El Tio is the god of mines, but this mine didn’t have an icon of him, so Gans and Buchanan, who had found a genuine reverence for him, built one, stole into the mine and installed him, complete with red horns and colorful streamers and a cape of cocoa leaves.
Gans, an educator-counselor in the U.S. for 35 years, said Ashland’s progressive population is “quick to judge any international company and believe they are raping the wealth” of third-world peoples. However IMF “is the conscience of the project” and requires they follow environmental, safety and cultural standards — and “they invested $25 million in studying and preserving the society, archaeology and agriculture of it.”
The town prospered beyond imagining and drew 7,000 Bolivian immigrants to share in the opportunities — electricity, plumbing, big hospital, free medical care, hotels, restaurants, huge gym, soccer stadium, three universities. Malnutrition disappeared and the child death rate dropped from 40 to 10 percent. Women were given preferential hiring because, in addition to being dependable workers, they saved more money, in contrast to men, who liked to visit the taverns, Buchanan notes.

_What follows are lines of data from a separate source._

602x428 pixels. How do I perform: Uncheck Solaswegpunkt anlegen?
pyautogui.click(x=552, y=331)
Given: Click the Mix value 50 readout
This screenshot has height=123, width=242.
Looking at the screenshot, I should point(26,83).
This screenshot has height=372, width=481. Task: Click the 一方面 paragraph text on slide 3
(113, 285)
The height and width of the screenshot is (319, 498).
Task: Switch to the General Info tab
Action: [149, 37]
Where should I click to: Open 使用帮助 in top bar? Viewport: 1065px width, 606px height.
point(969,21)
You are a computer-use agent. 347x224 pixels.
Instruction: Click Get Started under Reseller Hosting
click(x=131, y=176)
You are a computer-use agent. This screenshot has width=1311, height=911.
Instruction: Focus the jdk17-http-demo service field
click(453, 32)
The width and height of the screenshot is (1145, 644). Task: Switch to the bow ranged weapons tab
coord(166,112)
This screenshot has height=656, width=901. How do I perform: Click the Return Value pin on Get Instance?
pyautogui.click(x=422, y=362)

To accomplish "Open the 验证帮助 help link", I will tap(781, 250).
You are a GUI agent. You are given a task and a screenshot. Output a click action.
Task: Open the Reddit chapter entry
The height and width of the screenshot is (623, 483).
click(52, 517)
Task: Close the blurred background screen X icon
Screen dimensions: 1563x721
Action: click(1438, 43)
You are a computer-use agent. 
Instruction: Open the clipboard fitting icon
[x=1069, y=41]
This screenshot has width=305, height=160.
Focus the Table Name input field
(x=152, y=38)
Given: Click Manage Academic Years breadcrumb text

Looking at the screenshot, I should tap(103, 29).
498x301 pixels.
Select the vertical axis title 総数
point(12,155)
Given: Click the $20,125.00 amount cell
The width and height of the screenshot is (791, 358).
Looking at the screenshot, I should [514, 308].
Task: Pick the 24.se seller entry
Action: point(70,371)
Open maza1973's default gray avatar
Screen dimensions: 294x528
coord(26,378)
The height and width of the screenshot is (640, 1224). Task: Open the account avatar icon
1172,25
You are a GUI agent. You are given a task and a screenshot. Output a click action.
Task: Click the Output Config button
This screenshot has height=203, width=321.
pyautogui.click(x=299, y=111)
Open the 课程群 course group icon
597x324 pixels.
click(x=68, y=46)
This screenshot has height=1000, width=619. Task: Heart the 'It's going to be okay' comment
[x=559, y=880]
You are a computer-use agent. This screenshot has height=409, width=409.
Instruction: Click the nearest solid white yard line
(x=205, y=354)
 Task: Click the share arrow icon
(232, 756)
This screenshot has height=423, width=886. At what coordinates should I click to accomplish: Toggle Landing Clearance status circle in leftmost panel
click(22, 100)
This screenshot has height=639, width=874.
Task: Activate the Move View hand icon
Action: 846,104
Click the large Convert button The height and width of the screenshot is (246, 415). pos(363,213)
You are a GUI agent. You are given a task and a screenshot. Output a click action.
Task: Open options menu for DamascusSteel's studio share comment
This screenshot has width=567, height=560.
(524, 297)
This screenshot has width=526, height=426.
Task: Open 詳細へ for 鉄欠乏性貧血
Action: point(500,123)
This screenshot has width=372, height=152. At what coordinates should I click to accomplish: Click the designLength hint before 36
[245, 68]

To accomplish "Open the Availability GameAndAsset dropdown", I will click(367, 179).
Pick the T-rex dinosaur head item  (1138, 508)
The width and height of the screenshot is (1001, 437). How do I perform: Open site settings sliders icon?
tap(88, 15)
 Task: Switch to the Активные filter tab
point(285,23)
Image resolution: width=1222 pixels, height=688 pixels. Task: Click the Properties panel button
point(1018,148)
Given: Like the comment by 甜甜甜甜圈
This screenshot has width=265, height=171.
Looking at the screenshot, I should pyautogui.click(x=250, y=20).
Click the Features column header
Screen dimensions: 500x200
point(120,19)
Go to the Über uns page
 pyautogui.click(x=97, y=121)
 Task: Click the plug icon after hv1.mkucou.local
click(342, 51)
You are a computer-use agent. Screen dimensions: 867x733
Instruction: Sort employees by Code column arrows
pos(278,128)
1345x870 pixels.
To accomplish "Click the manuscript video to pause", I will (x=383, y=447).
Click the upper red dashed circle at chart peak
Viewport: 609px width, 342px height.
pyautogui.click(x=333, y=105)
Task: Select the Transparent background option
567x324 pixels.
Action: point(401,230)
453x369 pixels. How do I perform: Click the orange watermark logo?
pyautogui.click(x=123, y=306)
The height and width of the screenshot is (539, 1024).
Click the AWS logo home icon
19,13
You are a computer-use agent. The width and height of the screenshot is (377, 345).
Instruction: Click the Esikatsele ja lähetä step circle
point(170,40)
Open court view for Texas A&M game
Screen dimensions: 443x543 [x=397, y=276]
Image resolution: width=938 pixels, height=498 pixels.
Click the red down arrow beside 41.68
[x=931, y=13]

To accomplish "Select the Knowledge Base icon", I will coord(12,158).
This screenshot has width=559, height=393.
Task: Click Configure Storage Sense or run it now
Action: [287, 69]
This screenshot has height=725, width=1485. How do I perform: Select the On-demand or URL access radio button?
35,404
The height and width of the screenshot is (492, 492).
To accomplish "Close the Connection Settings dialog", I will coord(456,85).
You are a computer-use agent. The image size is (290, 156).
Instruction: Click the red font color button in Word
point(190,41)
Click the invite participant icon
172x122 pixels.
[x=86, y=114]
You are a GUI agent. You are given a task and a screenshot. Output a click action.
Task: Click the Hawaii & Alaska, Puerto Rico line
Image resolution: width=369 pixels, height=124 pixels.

A good wage in earlier times was $1,000 a year. It soared to $1,000 a month, sometimes twice that. From a one-room schoolhouse for scores of villages, they went to three high schools, and about a dozen people each year go on to free-ride scholarships at universities around the world, Buchanan says.
One teen girl wanted more than anything to be a mechanic and own a 200-ton, $1 million truck, like the ones used to haul ore. Now she owns and drives one and keeps it in repair.
With a landslide of modern luxuries came problems, such as alcohol, drunk driving and overwork. Miners put in 12 hours a day, seven days a week for several weeks, then get a week off.
Buchanan’s specialty is called “economic geology,” and he says he has been more concerned with creating jobs and opportunities, while Gans, his wife of 28 years, trained as an early childhood development educator, balanced him, kept a sharp eye on social justice and taught English in the village.
The town was entirely rebuilt and inhabitants chose lots of shiny corrugated steel for roofing and walls because it would fulfill the prophecy of El Tio, that when his promised riches arrived, the homes would shine like silver.
The mine produces 35 million ounces of silver a year, worth $525 million. The town gets $12 million to $20 million a year. The Bolivian government and mine owner Sumitomo, in Japan, get $260 million and $390 million a year, respectively.
It’s been the adventure of a lifetime in which, Buchanan notes, “I’ve had a lot of luck. There are 25,000 geologists out looking for this, and they’re smart people. I’ve seen their traces here — but I’m the one who found it while they were out drinking beer and chasing women.
“I’m very proud of what we did, and I love the people. They’re honest and hard working,” says Buchanan. “We came and went over a 10-year period and really got to know them. They wanted me to be mayor, but I couldn’t because I’m not Bolivian.”